Tuesday, July 15, 2008

To The Doomsday Machine!

I saw something on TV today that I just can't keep to myself. So, I was watching the History Channel as I ate lunch because they had a show on about torture areas and old mines and quarries that the Nazis used in WWII. (I am oddly drawn to WWII stuff.) The host said, with a straight face, that Hitler had a back-up plan for the apocalypse or something. A doomsday machine. *unthrilled expression* They even had a CG diagram showing how it would operate. This large drill-type machine would, if the war went terribly wrong, bore its way through the earth and ignite the core, causing the planet to explode. ... They did not, however, go on to explain that it was total crap!!! That the "doomsday machine" would melt into nada just into the mantle, if it got that far. And even if it were at all possible to make it to the core, I wasn't actually aware that solid iron and nickel were combustible. Could Hitler have been operating as if he were in an anime, by chance? (Because, as we all know, in anime everything is combustible and all people have like a million gallons of blood in their systems -- which is also combustible.) *sigh* Kind of like that movie that recently came out about the sun "going out" (because it's a giant lightbulb, apparently) and the dangerous space mission to reignite the sun. Gah! If the sun is nearing the "going out" phase it would swell to a size that would encompass the Earth anyway. I'm sure you can all imagine how many movies this ruins for me. The new journey to the center of the earth movie is not really on my must-see-list for the summer. However, Iron Man, now that's a flick I gotta see -- comic books have their own reality, much like anime. I dunno. I don't like science fiction unless the creator really knows what their talking about. Like, David Zindell, for instance. He is a mathematician that took up writing scifi and brought about the best world-creation I've read in his Requiem for Homo Sapiens trilogy. It wasn't one of those what-if-a-person-got-crossed-with-a-plant stories that brings the jolly green giant to life in a sinister yet all too predictable plot line we've all read before. (Like anyone could surpass Hawthorne's story of Rappaccini's Daughter anyway! It's so good!)

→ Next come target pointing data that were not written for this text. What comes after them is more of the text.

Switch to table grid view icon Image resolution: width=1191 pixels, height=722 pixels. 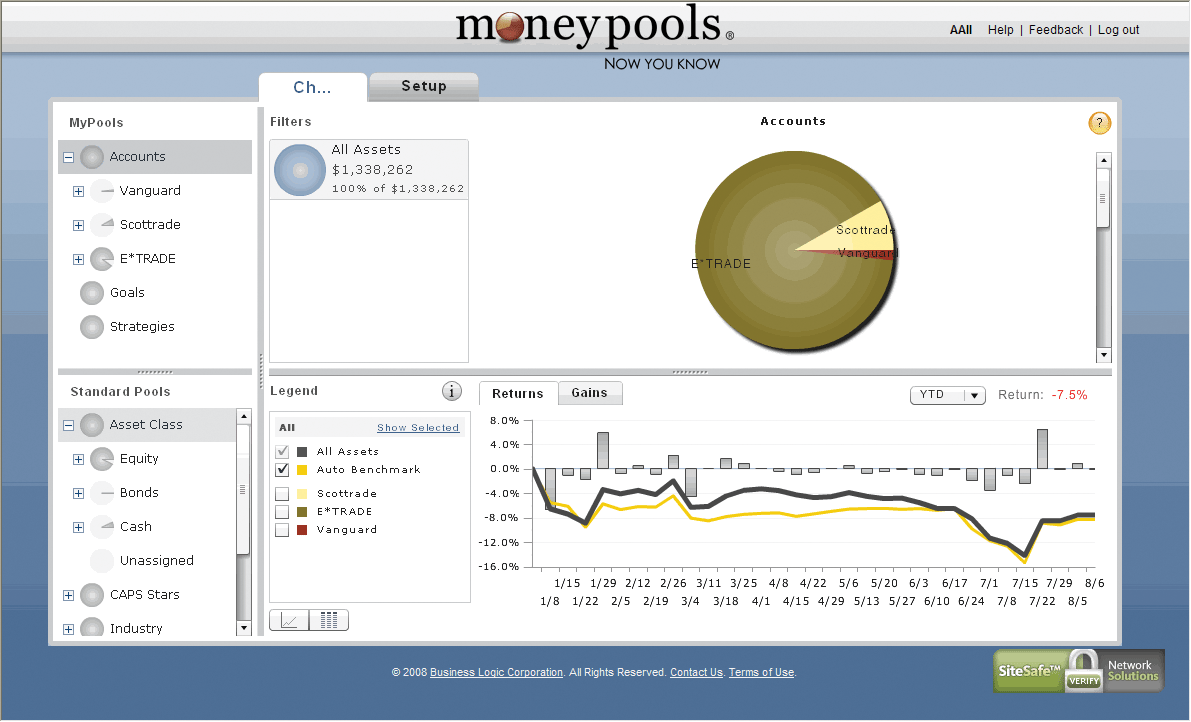329,621
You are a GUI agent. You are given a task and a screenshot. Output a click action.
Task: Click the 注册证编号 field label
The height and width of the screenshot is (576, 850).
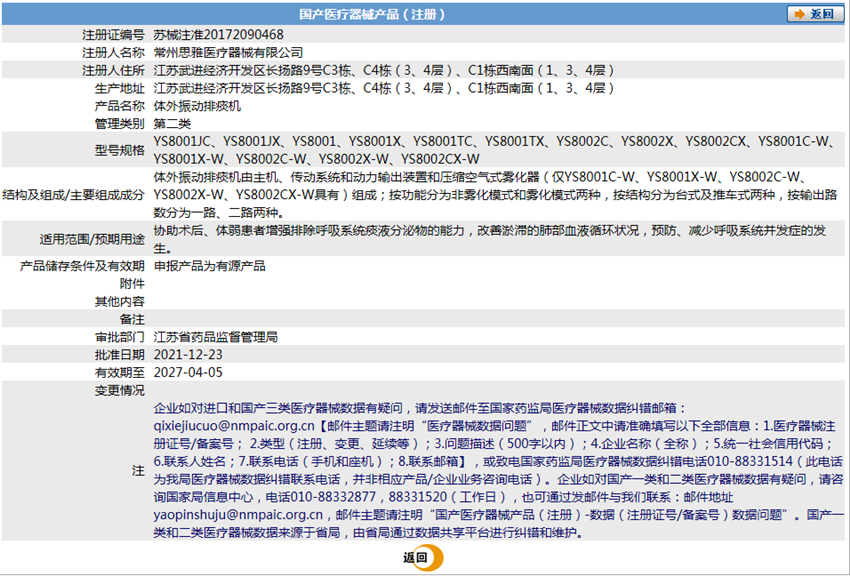(x=114, y=34)
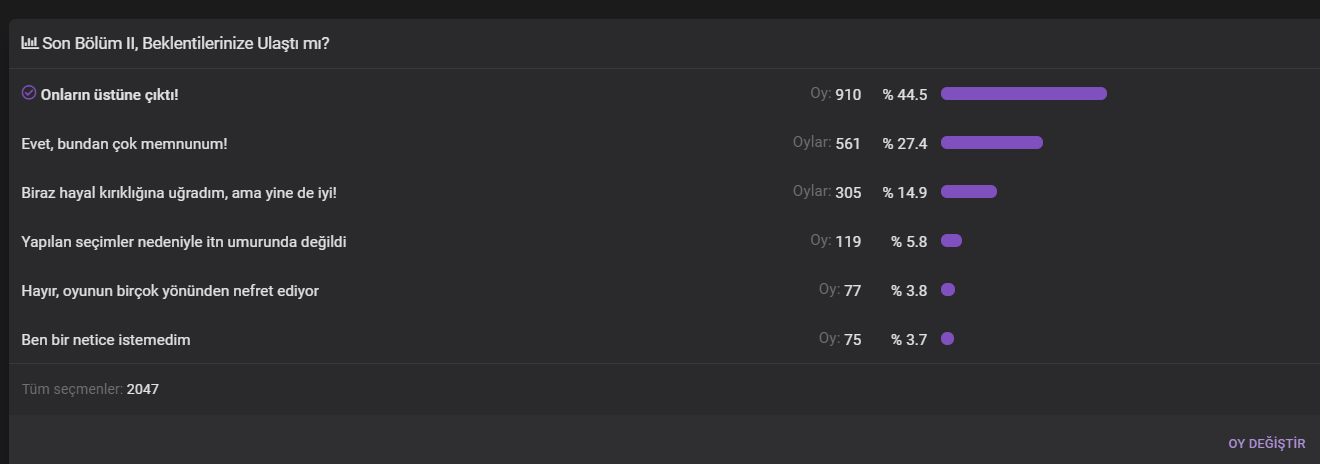Click the 3.8% purple result dot
This screenshot has height=464, width=1320.
(948, 290)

Well, I feel better now that I've had a little rant about the implausible mysteries of the show I watched earlier that did not make my spine tingle in the least. Better luck next time, History Channel. Apologies to you all for my extensive use of sarcasm in this blog entry. Cheers!
Oh - and the dragon and death there are just a fun doomsday-type picture. And, well, because it's a friggin' dragon! -- and thus awesomeness.